What you are asked to do: In the listing below, find the line containing "You are a GUI" and the line containing "Task: Share Penguino's tweet via upload icon". Repeat exactly those two lines and every line between them, nothing more.

━━━━━ Information supplied

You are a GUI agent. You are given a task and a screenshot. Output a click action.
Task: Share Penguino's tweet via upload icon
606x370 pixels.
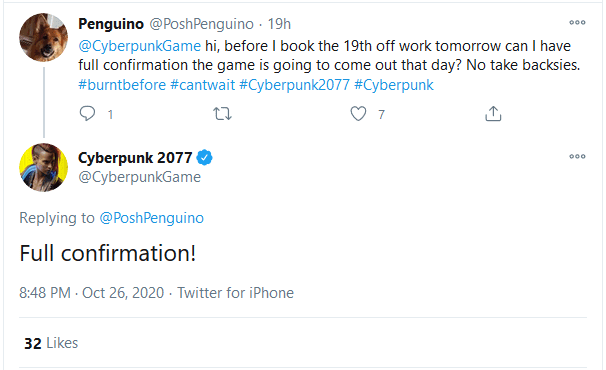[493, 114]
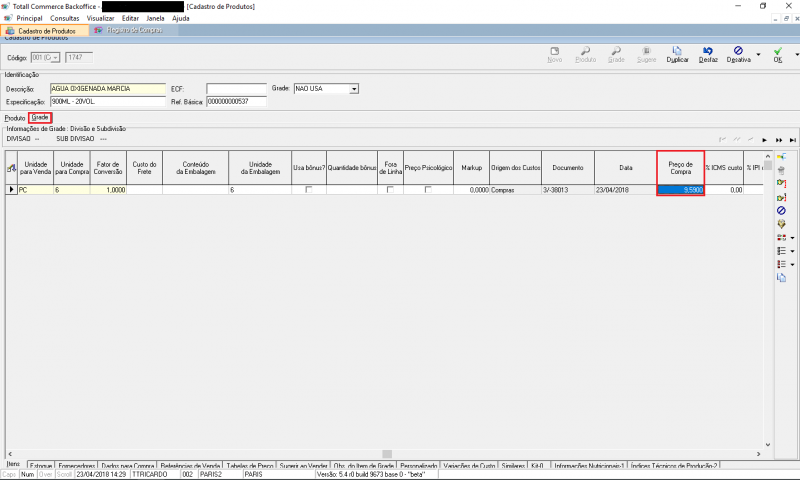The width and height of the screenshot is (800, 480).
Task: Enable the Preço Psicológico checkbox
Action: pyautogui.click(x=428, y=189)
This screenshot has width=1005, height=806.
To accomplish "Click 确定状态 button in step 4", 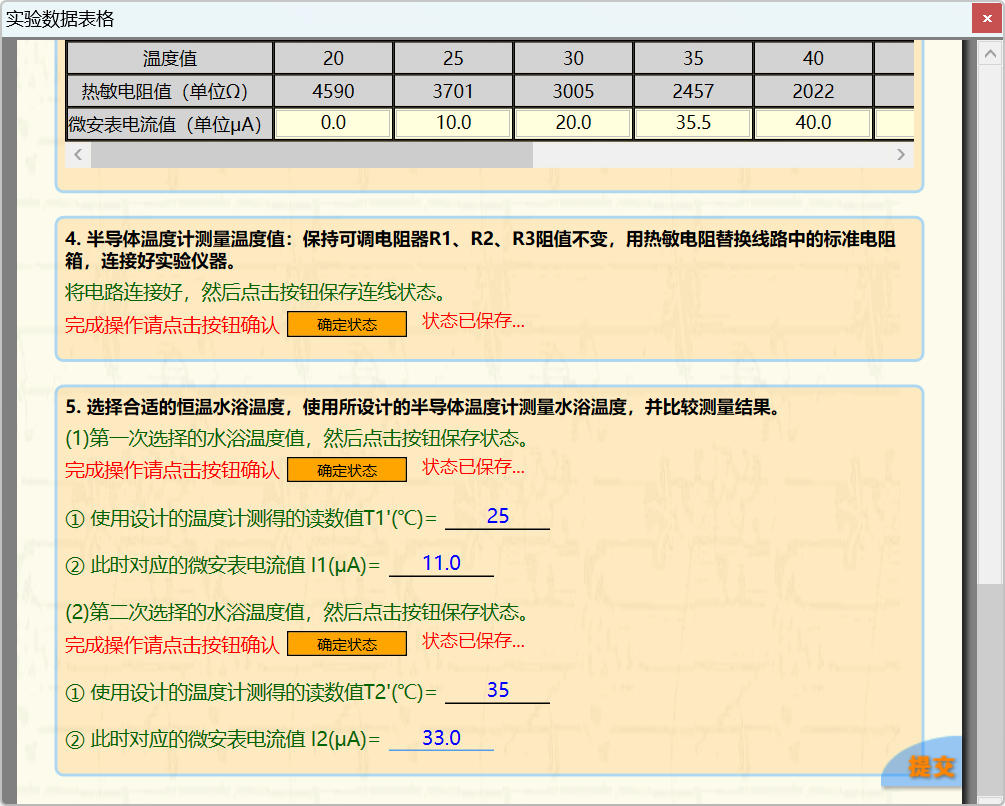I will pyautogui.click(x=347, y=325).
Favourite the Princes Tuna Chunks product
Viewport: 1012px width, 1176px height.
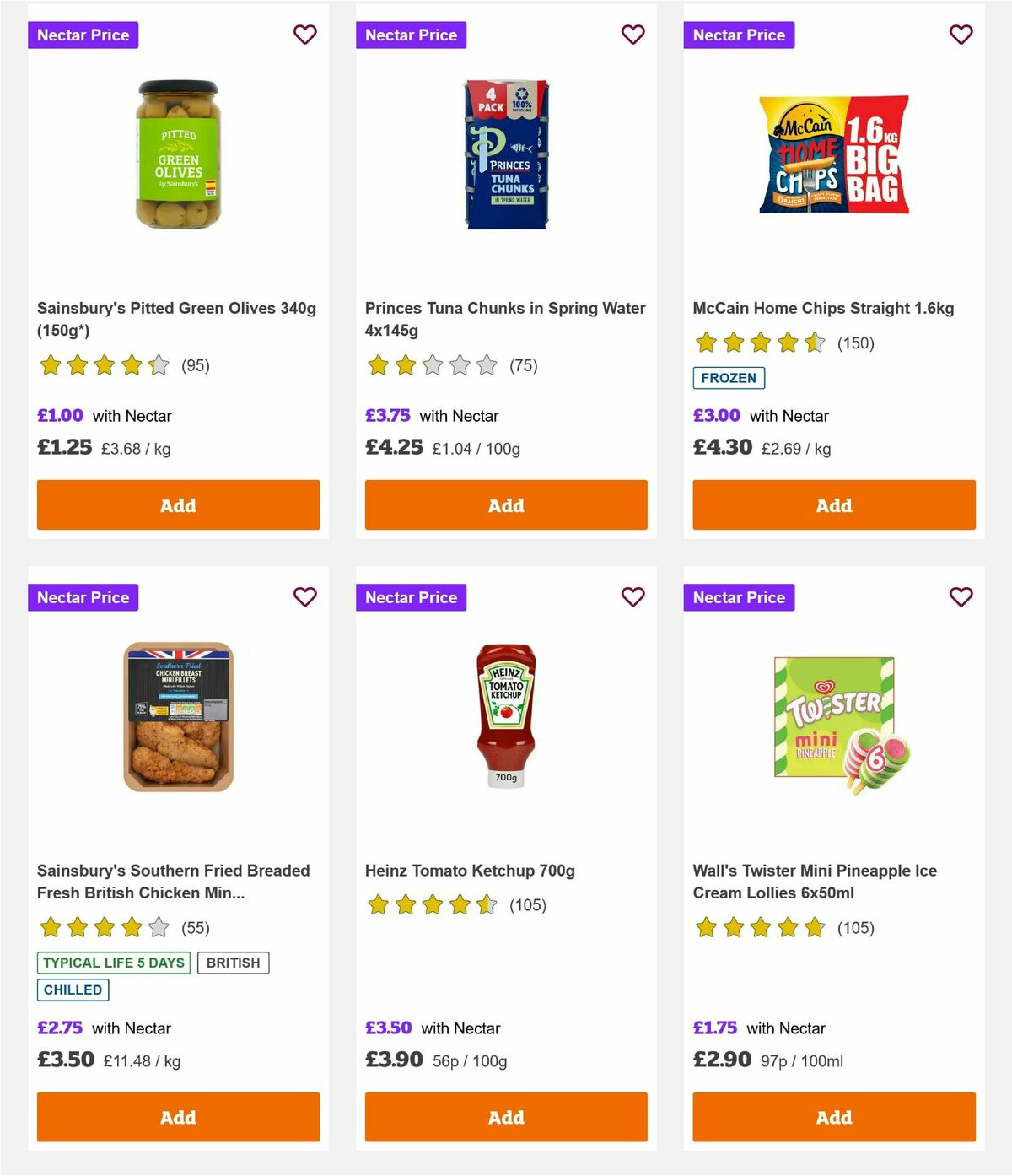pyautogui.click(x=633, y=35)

━━━━━━━━━━
━━━━━ Information supplied

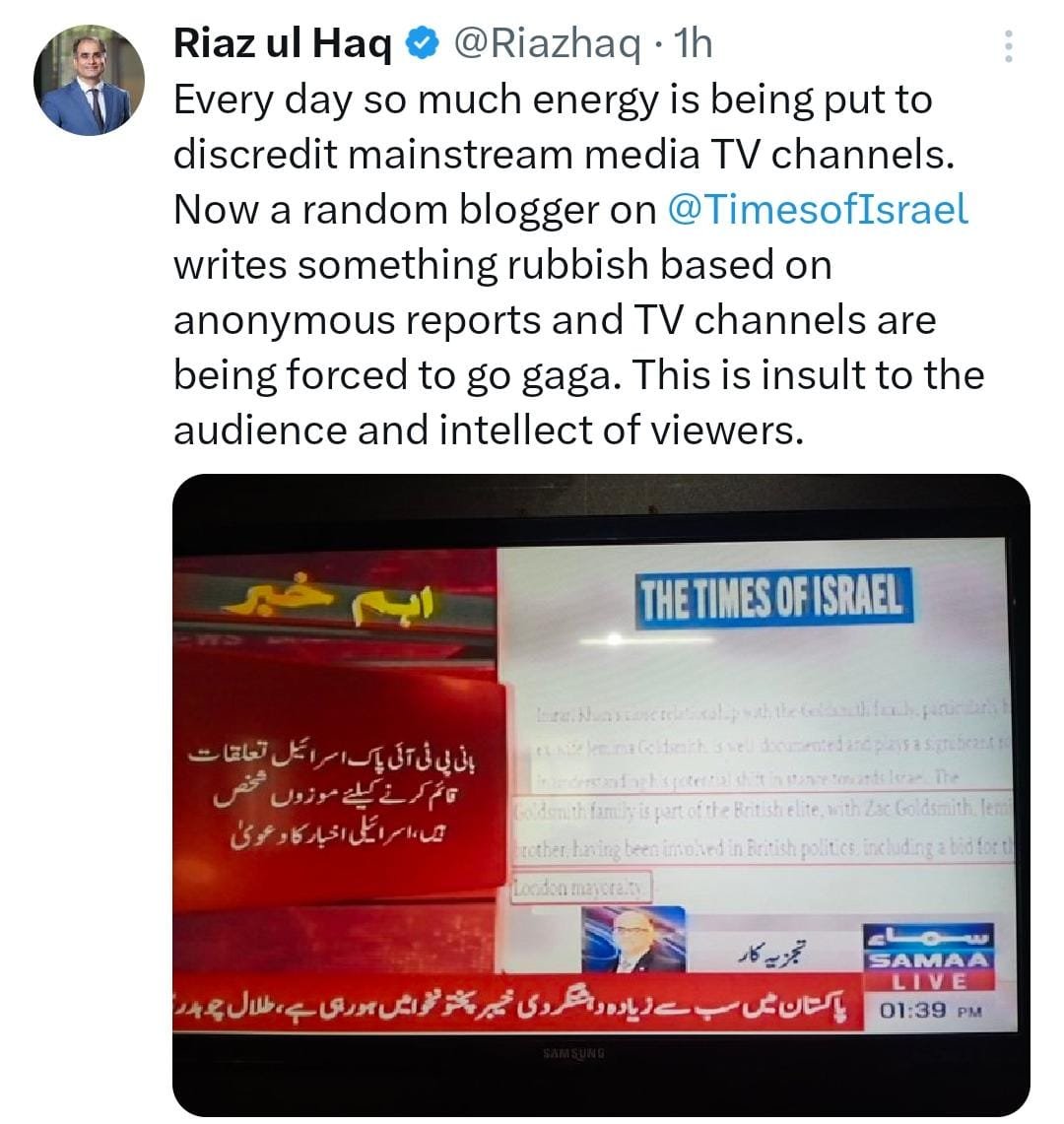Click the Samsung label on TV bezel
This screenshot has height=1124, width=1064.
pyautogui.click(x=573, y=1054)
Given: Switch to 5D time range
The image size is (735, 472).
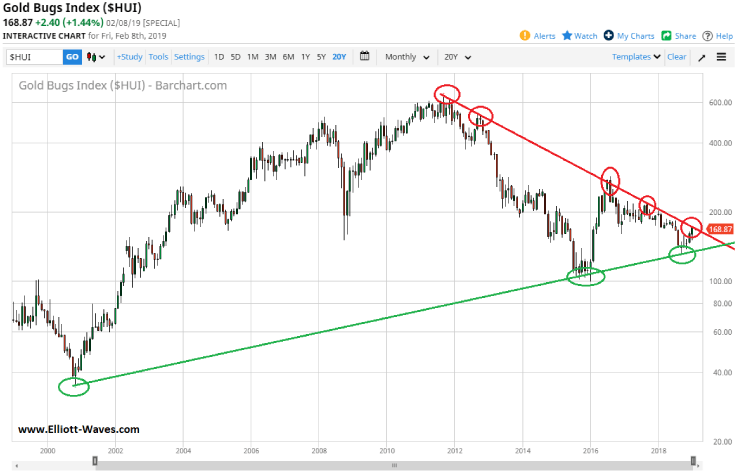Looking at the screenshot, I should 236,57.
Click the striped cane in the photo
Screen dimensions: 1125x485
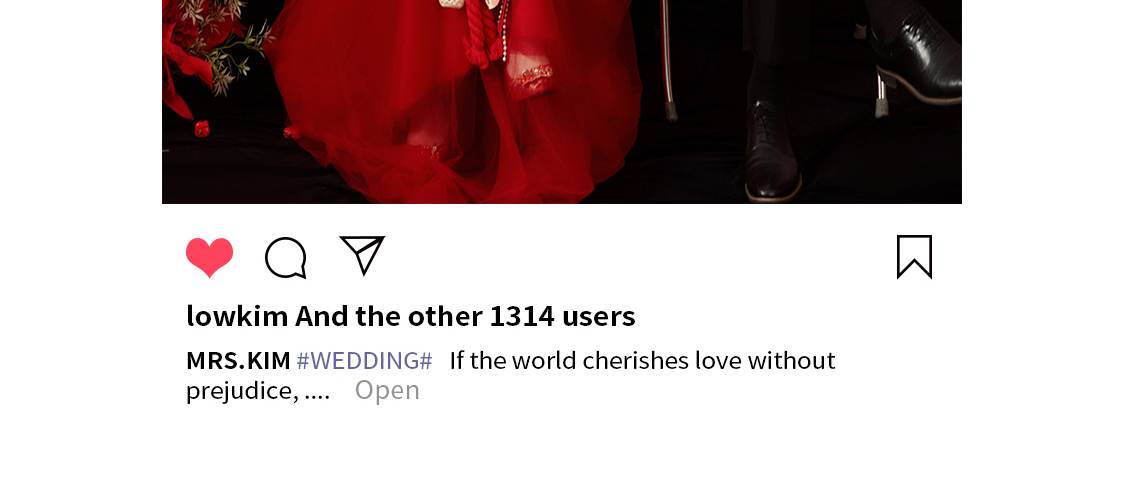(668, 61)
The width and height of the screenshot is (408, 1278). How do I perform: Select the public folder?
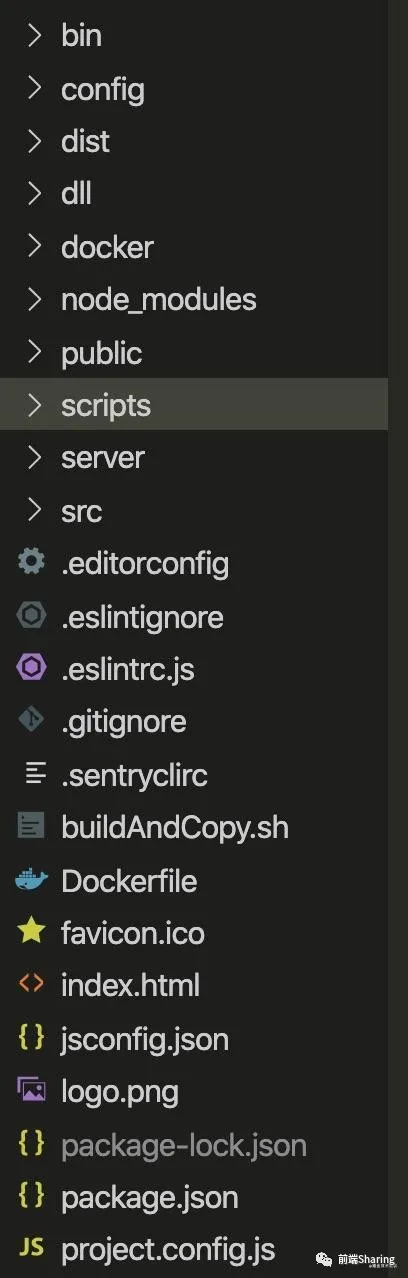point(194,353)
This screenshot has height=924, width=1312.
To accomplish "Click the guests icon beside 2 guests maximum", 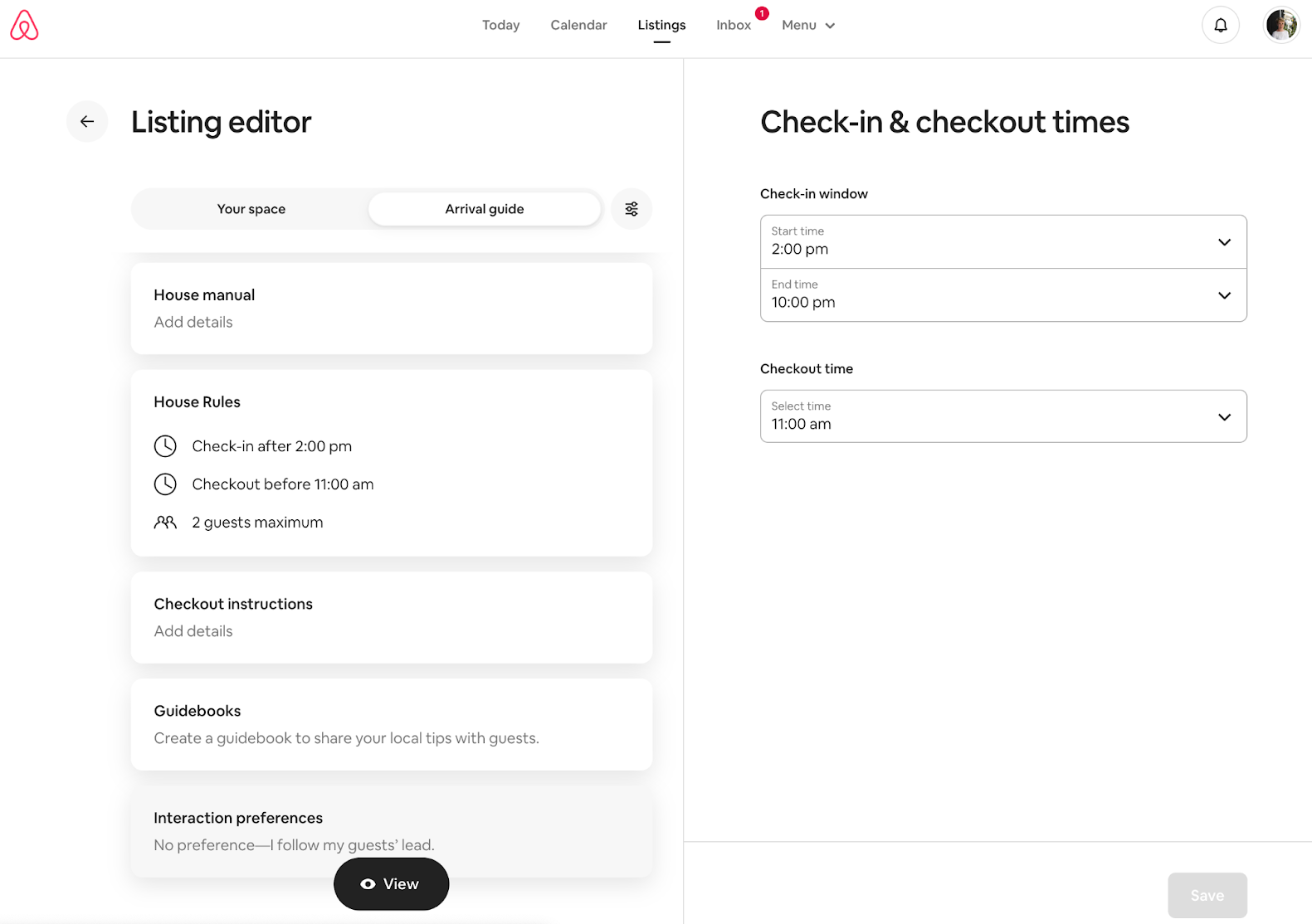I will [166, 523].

━━━━━━━━━━

Exercise response:
You are a GUI agent. You are given a task and a screenshot. Output a click action.
Task: Share Penguino's tweet via upload icon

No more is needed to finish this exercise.